*Work instructions*: Leave out the pictures and retype exactly the lines from the line with "You are a GUI" through the end of the listing below.

*Listed entries*:
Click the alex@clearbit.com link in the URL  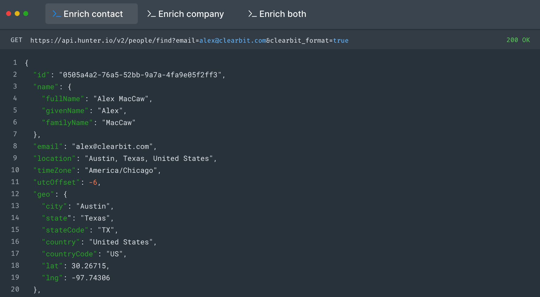[x=233, y=40]
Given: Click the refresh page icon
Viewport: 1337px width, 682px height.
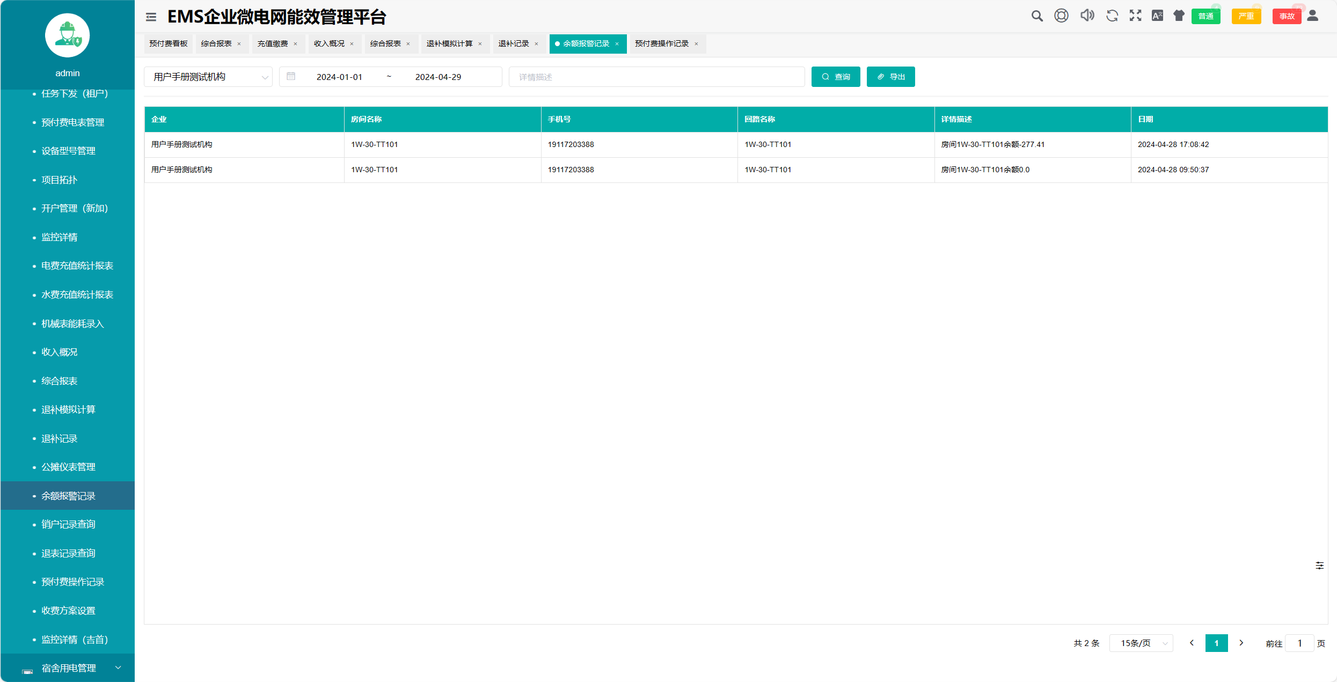Looking at the screenshot, I should [x=1112, y=16].
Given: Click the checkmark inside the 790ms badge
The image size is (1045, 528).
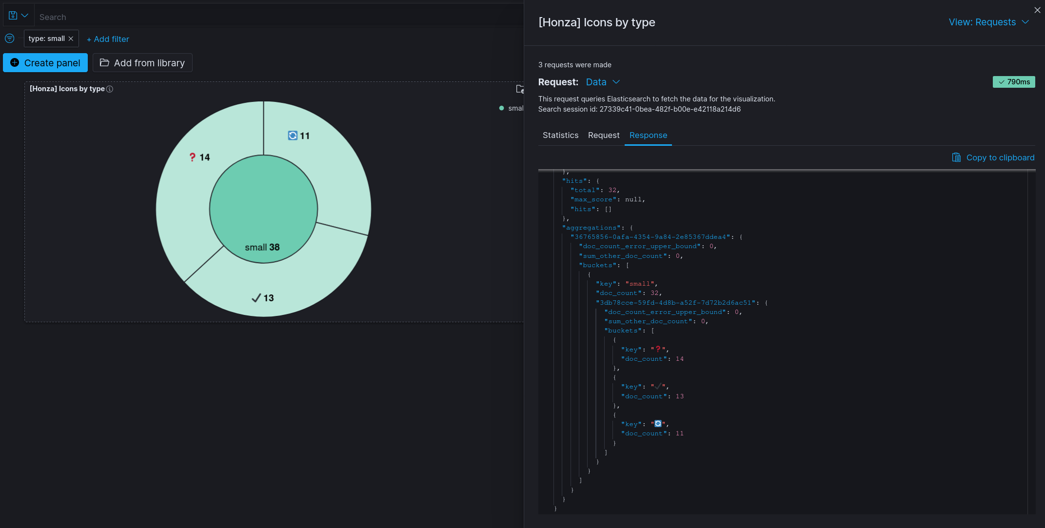Looking at the screenshot, I should pyautogui.click(x=1002, y=81).
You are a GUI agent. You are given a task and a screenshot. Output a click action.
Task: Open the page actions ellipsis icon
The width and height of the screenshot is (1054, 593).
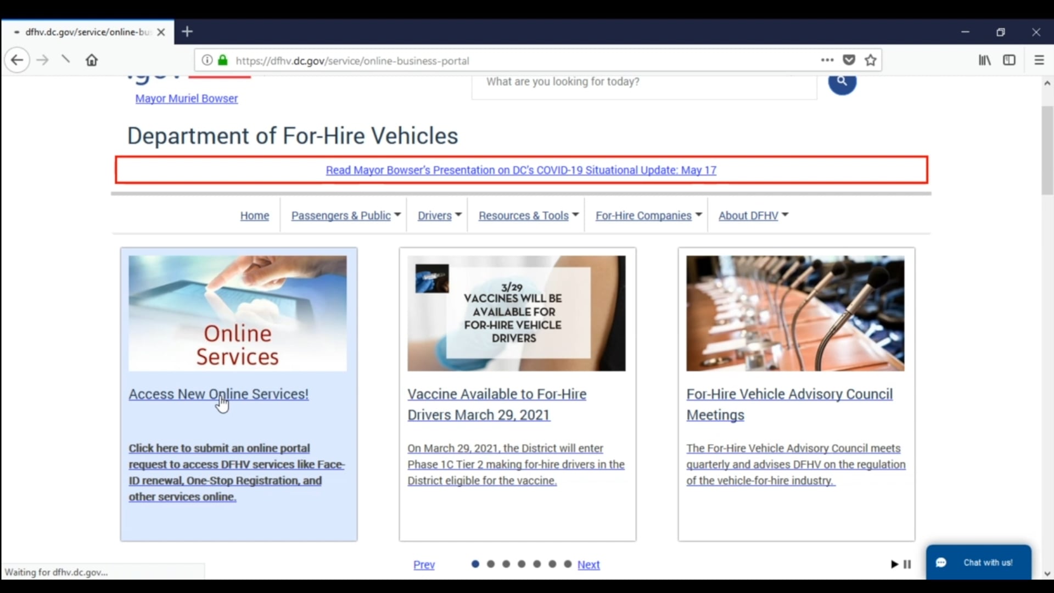tap(827, 60)
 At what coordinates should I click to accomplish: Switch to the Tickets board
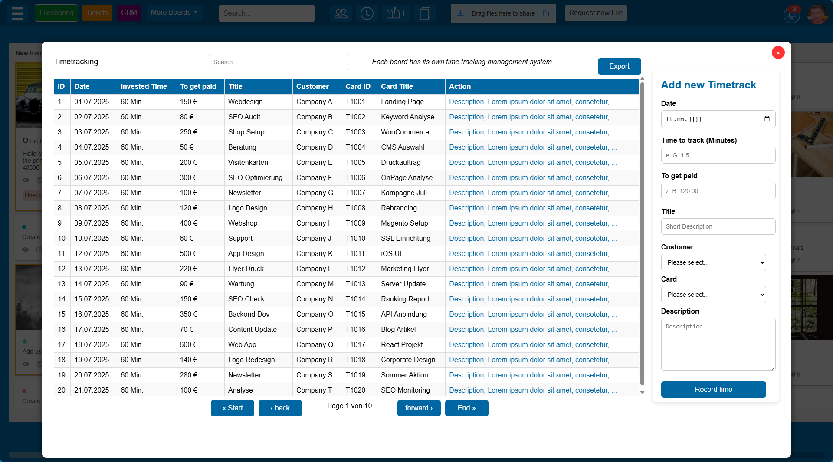[97, 13]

*Result for this exercise*:
You are a GUI agent. You are given a task and a screenshot. Output a click action.
Task: Open the page actions ellipsis icon
The width and height of the screenshot is (1054, 593).
tap(827, 60)
 At what coordinates should I click to accomplish: Switch to the Tickets board
[97, 13]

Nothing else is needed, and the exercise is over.